Asheville Distilling Co. (Troy & Sons)


The Asheville Distilling Company was founded in 2010 by Troy Ball and her husband Charlie. In 2004, the Balls and their three sons, two of whom suffer from severe allergies and use wheelchairs, moved from Austin, Texas to western North Carolina in search of a better climate. After a few years of sipping on local moonshine, Troy took on the challenge of making her own (legally). Beginning in 2008, she began working with farmer John McEntire whose family has been growing heirloom "Crooked Creek" white corn since the 1850s. With McEntire's white corn and her pressure cooker, Troy and Charlie began to tinker.
Troy Ball. Source: www.ashevilledistilling.com
As Kelly Skinner of Paste Magazine wrote about Troy:


She’s not just a beautiful, self-taught moonshine-making woman. She also possesses a rather unusual juxtaposition of traits that makes her irresistible—she’s jubilant, yet classy; she’s a go-getter with heaps of patience; she can run with the boys but she is not one of them; she has an unbreakable will, yet, she knows how to kick back. Which might be why Appalachia’s mountain men entrusted their moonshine-making secrets to her in the first place. That, and there’s Ball’s inexhaustible persistence.
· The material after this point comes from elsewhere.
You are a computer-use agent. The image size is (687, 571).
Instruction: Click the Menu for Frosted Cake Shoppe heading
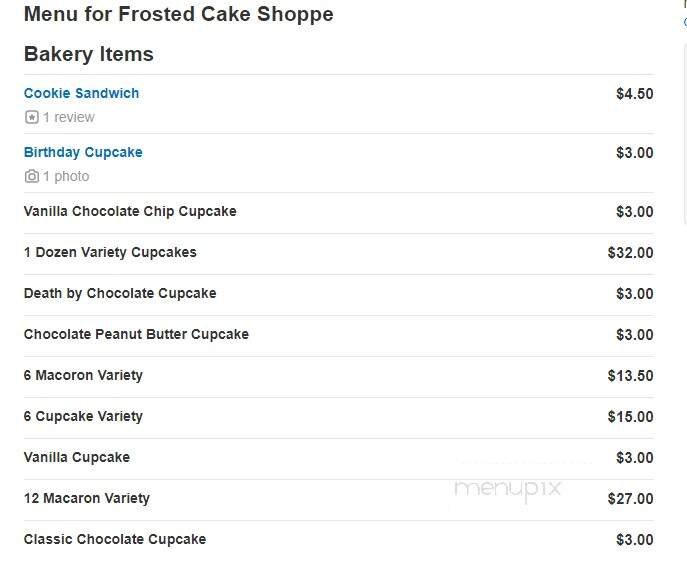179,14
She doesn’t ever give up. 

In addition to Troy's heirloom corn "Platinum" moonshine, she and her team produce Oak Reserve Whiskey and Blonde Whiskey. All of her offerings are 80 proof, and they are intended to be relatively sweet and smooth. 

Asheville Distilling Co. is co-located with the Highland Brewing Company, which is owned by Oscar Wong, one of the coolest dudes in the state of North Carolina.
Oscar Wong. Source: www.highlandbrewing.com
Troy & Sons Platinum

Asheville Distilling Co.
80 proof
$30 at ABC in Salisbury, NC

Color: Clear as water.

Nose: The nose is funky but clean. It is pungent like tequila, and sort of intoxicating like gasoline fumes can be. Not entirely pleasant, but I keep sniffing it again and again.

Tasting Notes: Very earthy and clean. The corn influence is obviously strong but it is rounded out by menthol sweetness. The finish is similar to that of an Altoid mint.

Overall: NR. Troy achieved her goal of creating a high quality, smooth moonshine. I don't particularly enjoy sipping on un-aged corn whiskey, however, so I added most of my bottle to a personal oak barrel I got online. I'll review that when I think it's ready.

Peer reviews:


Troy & Sons Oak Reserve

Asheville Distilling Co.
80 proof
$30 at ABC in Salisbury, NC

Color: Tawny, very light.

Nose: Whoa. So much raw corn. Paint thinner, baseball mitt leather, gasoline/exhaust fumes again. No alcohol influence whatsoever.

Tasting Notes: White doggy, raw corn, faint chocolate syrup. The finish reveals some oak and some vanilla sweetness.

Overall: C. I really don't understand Oak Reserve.

Peer reviews:


Troy & Sons Blonde Whiskey

Asheville Distilling Co.
80 proof
$37 at ABC in Salisbury, NC

Color: Medium amber to crimson.

Nose: Corn cereal. Finally, some brown sugar sweetness. Some leather, some oak. Very gentle and no alcohol influence, which I know is by design.

Tasting Notes: Strong honey. Some nice caramel, vanilla, corn sweetness. Short finish. No burn, no wood, no spice.

Overall: B. By far, the best of the three. The Blonde Whiskey is nothing to write home about, but is a drinkable craft whiskey, well-distilled and created from high quality corn and NC mountain water.